- Brief 1
Decide whether each statement agrees with the advisory on wormable Remote Desktop Services vulnerabilities, answering yes or no and quoting the deciding words: (a) Windows Server 2003 is affected by the new vulnerabilities; (b) exploiting the vulnerability requires no user interaction; (c) enabling Network Level Authentication stops an attacker who has valid credentials.
- Brief 2
Transcribe the stretch of the advisory on wormable Remote Desktop Services vulnerabilities from "Since the introduction" through "to significant fines.".

- Passage
* * *
Wormable Vulnerabilities in Microsoft RDS

Summary

Microsoft have released a set of security fixes for two new critical remote code execution (RCE) vulnerabilities affecting Remote Desktop Services (CVE-2019-1181 and CVE-2019-1182), which like the previously-fixed ‘BlueKeep’ vulnerability (CVE-2019-0708) are wormable.

This means that any malware that utilizes these vulnerabilities can propagate both within networks and to other networks such as the destructive Wannacry ransomware.

 

How it works

To exploit this vulnerability, an attacker would need to send a specially crafted request to the target system’s Remote Desktop Service via RDP. As this vulnerability is pre-authentication, no user interaction is required and an unauthenticated attacker could execute arbitrary code on the target system.

Affected versions of Windows include:

  • Windows 7 SP1
  • Windows Server 2008 R2 SP1
  • Windows Server 2012
  • Windows 8.1
  • Windows Server 2012 R2
  • All supported versions of Windows 10, including server versions

As for Windows XP, Windows Server 2003, and Windows Server 2008, these are not affected, nor is the Remote Desktop Protocol (RDP) itself affected.

 

Potential risk to business

If successful, an attacker could install programs; view, change, or delete data; or create new accounts with full user rights.

Once a device has been compromised, the worm capabilities could allow the malware to propagate and infect further vulnerable devices.

Since the introduction of the General Data Protection Regulation (GDPR) a data breach will not only cause embarrassment, brand image damage, loss of customer trust and financial theft, but also has the potential to lead to significant fines.

 

How to mitigate

Enabling Network Level Authentication (NLA) on systems would mitigate unauthenticated attacks, however, an attacker with valid credentials would be able to successfully authenticate and exploit the vulnerability.

It is recommended to apply the patch released by Microsoft as soon as possible, or disable the service completely if it is no longer required.

It is also important that regular security patching occurs across your entire estate to ensure all software and hardware is protected against the latest vulnerabilities, and in turn, lowering the chance of being compromised.
* * *
- Dataset content
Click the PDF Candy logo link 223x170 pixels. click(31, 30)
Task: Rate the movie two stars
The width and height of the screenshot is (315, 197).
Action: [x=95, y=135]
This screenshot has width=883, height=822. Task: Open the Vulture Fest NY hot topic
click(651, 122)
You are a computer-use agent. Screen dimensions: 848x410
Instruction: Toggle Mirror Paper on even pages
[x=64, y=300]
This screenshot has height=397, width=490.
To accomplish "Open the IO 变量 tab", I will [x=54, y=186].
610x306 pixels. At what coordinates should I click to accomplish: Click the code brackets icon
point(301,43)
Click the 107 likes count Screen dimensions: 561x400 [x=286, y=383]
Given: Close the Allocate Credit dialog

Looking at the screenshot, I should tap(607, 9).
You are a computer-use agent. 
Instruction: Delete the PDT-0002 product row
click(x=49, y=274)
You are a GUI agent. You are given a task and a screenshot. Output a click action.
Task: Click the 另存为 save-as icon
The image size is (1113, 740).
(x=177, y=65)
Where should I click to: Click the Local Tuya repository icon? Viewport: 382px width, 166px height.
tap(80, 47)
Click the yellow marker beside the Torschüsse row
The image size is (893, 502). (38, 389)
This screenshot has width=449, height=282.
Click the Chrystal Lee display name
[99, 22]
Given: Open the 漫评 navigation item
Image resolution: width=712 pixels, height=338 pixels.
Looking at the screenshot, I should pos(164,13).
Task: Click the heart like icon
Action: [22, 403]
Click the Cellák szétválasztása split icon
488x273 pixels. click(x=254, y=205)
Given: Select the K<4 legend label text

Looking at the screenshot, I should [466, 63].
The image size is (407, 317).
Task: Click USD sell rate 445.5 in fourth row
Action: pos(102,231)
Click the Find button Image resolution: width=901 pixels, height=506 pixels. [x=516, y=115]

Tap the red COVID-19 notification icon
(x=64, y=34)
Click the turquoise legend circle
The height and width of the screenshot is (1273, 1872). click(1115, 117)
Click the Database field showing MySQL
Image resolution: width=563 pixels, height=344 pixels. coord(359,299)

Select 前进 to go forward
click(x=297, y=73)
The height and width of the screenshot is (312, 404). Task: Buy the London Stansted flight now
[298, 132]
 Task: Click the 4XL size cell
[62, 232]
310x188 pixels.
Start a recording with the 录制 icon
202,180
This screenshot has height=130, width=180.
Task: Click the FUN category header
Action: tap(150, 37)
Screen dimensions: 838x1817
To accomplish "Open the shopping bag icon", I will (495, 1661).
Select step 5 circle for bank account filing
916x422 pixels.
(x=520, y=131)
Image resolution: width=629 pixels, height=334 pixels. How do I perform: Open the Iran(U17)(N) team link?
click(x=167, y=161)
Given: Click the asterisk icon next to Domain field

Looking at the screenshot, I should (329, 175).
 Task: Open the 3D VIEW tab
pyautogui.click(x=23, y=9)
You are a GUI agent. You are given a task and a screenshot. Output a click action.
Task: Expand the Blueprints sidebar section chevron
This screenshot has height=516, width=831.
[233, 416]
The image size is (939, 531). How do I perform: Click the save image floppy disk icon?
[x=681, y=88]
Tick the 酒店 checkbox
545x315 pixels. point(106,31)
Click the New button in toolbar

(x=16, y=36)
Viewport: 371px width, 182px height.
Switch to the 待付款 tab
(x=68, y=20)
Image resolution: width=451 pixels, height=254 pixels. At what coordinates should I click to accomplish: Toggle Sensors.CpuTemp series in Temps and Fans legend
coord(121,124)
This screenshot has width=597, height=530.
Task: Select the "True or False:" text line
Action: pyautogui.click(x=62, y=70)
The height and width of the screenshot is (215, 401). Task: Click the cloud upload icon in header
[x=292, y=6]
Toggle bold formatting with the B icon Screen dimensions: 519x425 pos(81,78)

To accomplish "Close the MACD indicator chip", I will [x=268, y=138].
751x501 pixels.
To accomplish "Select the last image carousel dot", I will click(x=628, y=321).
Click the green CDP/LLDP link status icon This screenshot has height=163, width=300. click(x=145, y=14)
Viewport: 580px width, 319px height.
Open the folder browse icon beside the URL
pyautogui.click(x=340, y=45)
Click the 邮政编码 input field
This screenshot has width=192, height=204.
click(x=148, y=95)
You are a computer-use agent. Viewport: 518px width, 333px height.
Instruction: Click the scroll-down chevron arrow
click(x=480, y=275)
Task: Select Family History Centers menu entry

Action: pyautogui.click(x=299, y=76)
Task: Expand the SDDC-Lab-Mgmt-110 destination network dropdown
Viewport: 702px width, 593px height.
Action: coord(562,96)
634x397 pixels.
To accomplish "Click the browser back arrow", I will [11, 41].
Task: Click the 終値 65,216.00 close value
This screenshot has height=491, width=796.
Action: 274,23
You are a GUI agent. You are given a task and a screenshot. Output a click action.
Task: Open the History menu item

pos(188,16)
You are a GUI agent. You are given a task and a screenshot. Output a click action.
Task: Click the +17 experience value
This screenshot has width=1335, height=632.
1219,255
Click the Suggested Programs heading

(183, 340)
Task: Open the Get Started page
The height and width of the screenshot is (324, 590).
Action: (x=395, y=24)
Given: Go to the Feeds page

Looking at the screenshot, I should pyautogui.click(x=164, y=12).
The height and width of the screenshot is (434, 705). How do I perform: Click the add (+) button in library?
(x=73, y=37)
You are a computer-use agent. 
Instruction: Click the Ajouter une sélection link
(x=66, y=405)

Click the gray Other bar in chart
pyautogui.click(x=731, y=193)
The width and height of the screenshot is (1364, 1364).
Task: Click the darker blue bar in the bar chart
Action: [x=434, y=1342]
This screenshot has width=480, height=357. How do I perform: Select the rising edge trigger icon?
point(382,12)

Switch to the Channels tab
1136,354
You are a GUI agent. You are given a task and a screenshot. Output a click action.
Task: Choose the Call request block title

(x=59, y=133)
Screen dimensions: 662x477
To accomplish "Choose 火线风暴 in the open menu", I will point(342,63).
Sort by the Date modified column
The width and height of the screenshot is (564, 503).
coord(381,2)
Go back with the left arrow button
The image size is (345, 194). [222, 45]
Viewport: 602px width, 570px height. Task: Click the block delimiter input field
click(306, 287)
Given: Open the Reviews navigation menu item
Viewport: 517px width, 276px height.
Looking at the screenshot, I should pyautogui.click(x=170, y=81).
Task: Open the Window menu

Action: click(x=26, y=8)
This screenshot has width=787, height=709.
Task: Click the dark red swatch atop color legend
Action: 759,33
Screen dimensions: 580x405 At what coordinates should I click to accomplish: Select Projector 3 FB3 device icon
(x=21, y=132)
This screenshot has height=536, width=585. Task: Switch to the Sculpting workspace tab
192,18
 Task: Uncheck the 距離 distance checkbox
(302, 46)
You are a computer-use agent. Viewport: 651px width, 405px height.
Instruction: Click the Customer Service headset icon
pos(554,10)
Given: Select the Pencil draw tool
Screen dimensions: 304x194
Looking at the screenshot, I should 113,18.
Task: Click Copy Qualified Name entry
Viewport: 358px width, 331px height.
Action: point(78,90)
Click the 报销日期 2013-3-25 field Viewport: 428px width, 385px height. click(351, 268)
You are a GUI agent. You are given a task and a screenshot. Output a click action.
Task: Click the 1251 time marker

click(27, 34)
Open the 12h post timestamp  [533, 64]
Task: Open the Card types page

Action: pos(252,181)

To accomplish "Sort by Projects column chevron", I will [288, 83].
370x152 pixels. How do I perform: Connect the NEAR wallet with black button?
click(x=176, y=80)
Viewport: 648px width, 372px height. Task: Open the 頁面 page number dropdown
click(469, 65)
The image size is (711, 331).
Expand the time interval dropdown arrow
* * *
- Exercise result 1
(a) No: "As for Windows XP, Windows Server 2003, and Windows Server 2008, these are not affected"
(b) Yes: "no user interaction is required"
(c) No: "an attacker with valid credentials would be able to successfully authenticate and exploit the vulnerability"

- Exercise result 2
Since the introduction of the General Data Protection Regulation (GDPR) a data breach will not only cause embarrassment, brand image damage, loss of customer trust and financial theft, but also has the potential to lead to significant fines.